(Stored items)
-------------------------
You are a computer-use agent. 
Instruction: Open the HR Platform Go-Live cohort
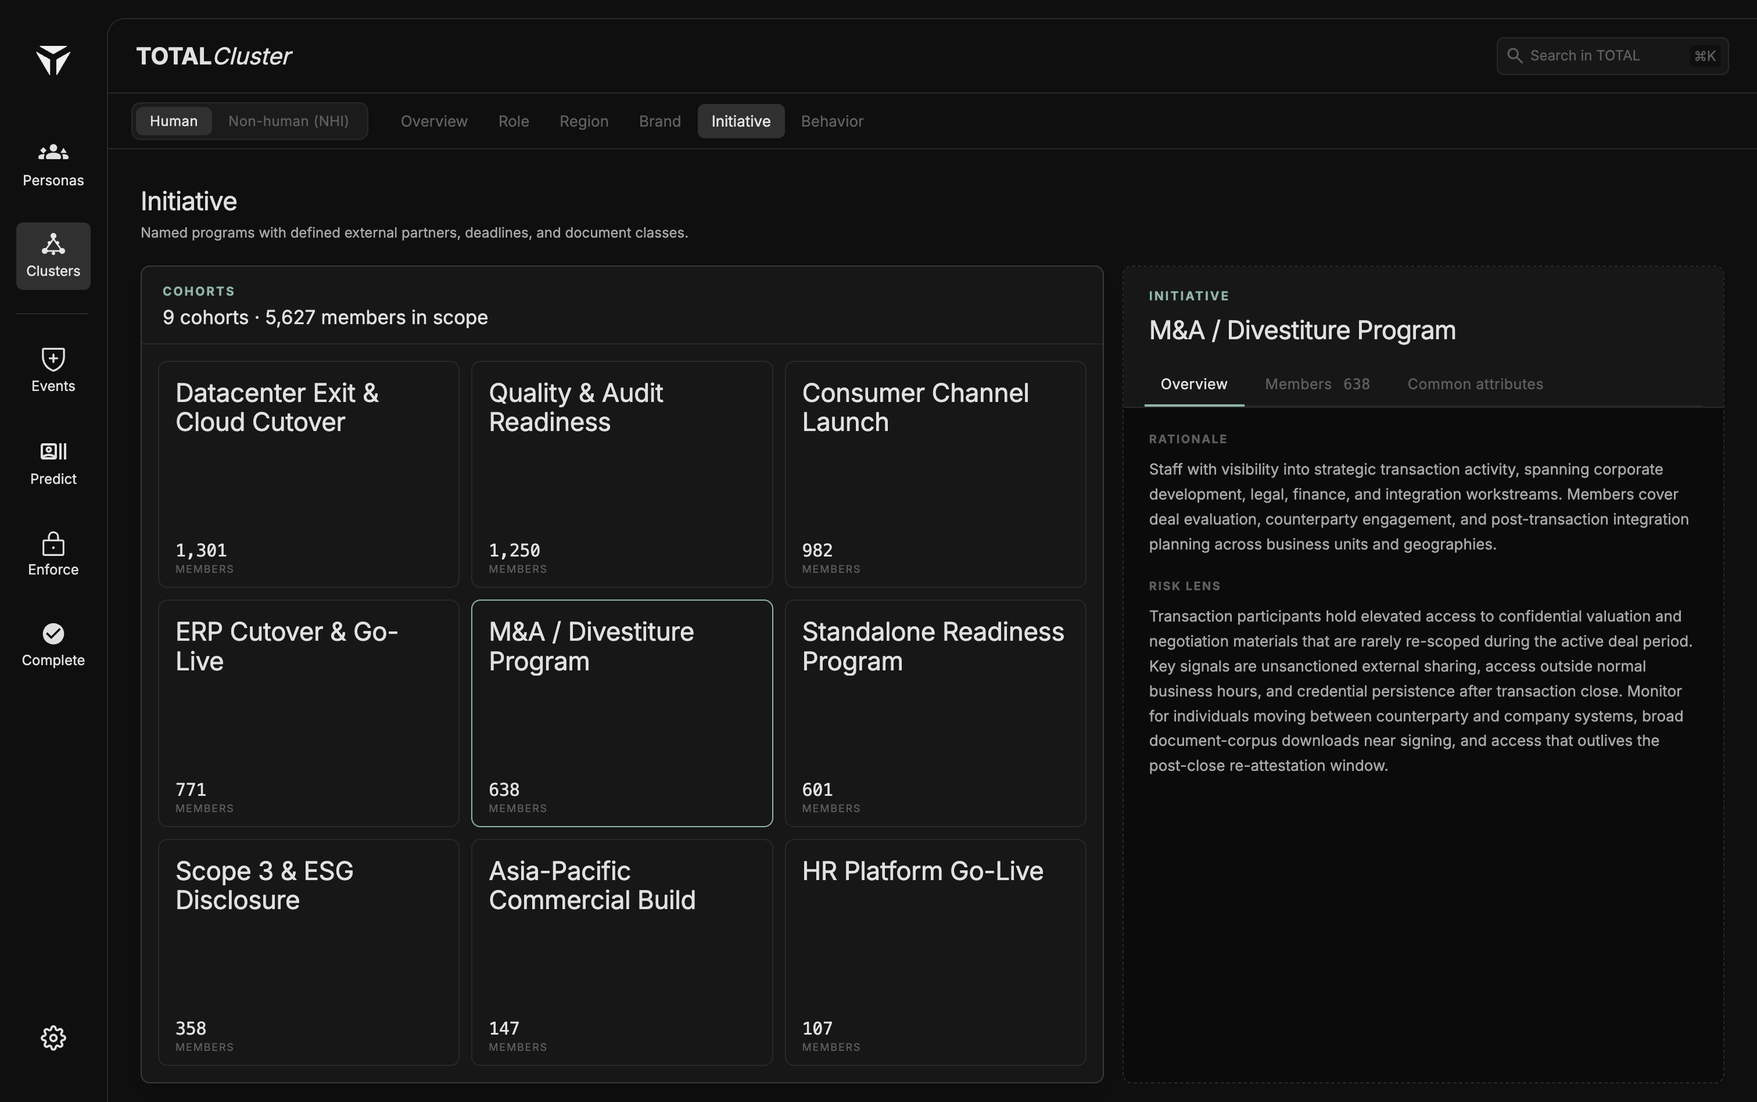pyautogui.click(x=935, y=952)
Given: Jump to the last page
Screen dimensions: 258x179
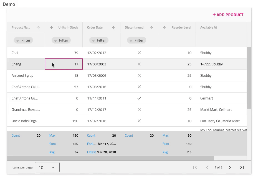Looking at the screenshot, I should coord(241,167).
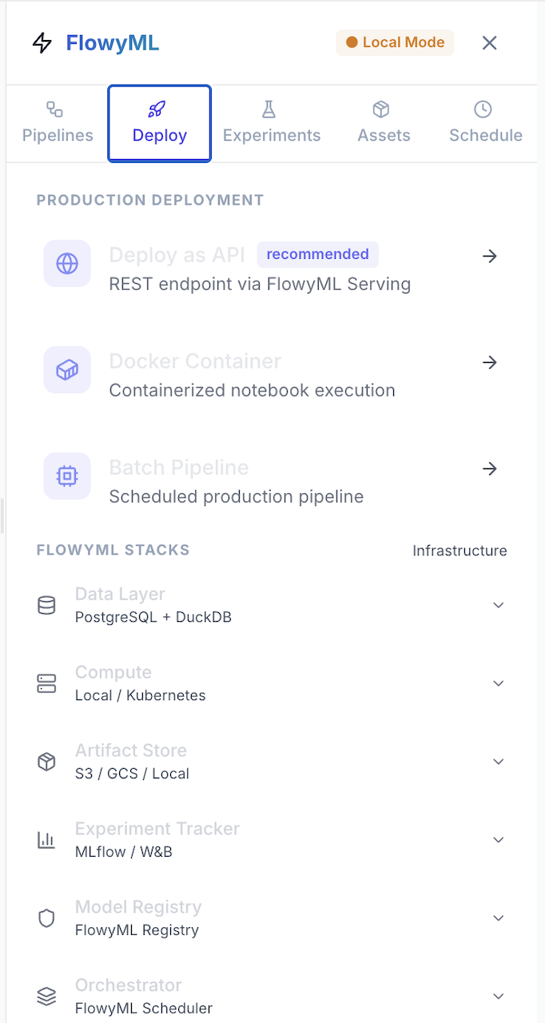Expand the Model Registry chevron
Viewport: 545px width, 1023px height.
pos(499,918)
-------------------------
**Work order**. Without the pictures, extract every entry verbatim.

**Response to the task**.
You are a computer-use agent. 
Instruction: Open the HR Platform Go-Live cohort
pyautogui.click(x=935, y=952)
Given: Jump to the last page
Screen dimensions: 258x179
Looking at the screenshot, I should coord(241,167).
Expand the Model Registry chevron
Viewport: 545px width, 1023px height.
pos(499,918)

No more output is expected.